┌─ EXCERPTED TEXT

Below the HULL regardless of the waterline. If the prop can't draw in clean (unrestricted) water from in front of it, it won't work well.
Props in aperatures or mounted below the hull...offhand I think the rule of thumb is that they need to be clear below the hull by at least 10% of the prop diameter. So it is not "how far" in inches but "how far" as a percent of the prop diameter. This to keep the water flowing smoothly and make the prop work correctly.
That might be problematic since even with a long shaft outboard, there will be a cavitation plate on the shaft, intended to be submerged at a certain depth, and the prop may or may not be sufficiently clear of the hull, depending on hull depth. IOW if the boat wasn't intended to be driven by an outboard, it is possible you'll just have to ignore the outboard maker's advice and just get what you can out of it.
The amount of lift, what you call "swing", is simply how far up/down the mount is going to shift the engine. Here again, it just may not work well for you. If the engine needs to be submerged "this far" and when you lift it up it is still two feet below the transom...you can throw out your back trying to bend over and reach it.

└─

| TASK LIST |
- A) From the passage on outboard propeller placement, reproduce the words starting at "The amount of" and ending at "and reach it." without any changes.
- B) Duplicate the lines of the records starting at the line that contains "You are a GUI" and ending at the line that contains "click(x=549, y=766)", with nothing altered.
The passage on outboard propeller placement and the records are unrelated.

┌─ EXTRACTED DATA

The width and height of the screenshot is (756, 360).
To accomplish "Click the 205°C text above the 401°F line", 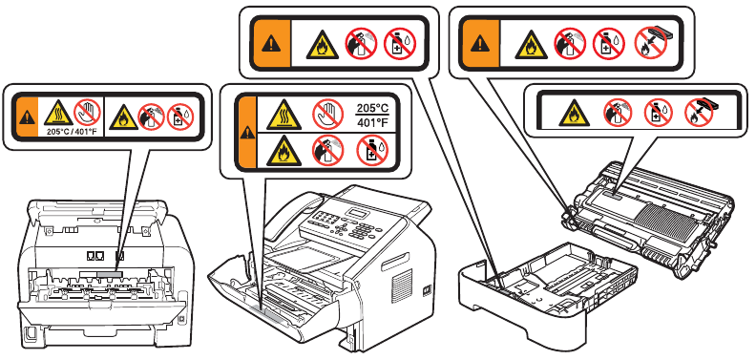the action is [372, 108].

└─
┌─ EXTRACTED DATA

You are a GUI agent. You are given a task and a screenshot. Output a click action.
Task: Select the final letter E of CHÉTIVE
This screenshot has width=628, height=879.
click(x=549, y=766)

└─

| EXPECTED RESPONSES |
- A)
The amount of lift, what you call "swing", is simply how far up/down the mount is going to shift the engine. Here again, it just may not work well for you. If the engine needs to be submerged "this far" and when you lift it up it is still two feet below the transom...you can throw out your back trying to bend over and reach it.

- B)
You are a GUI agent. You are given a task and a screenshot. Output a click action.
Task: Select the final letter E of CHÉTIVE
This screenshot has width=628, height=879.
click(x=549, y=766)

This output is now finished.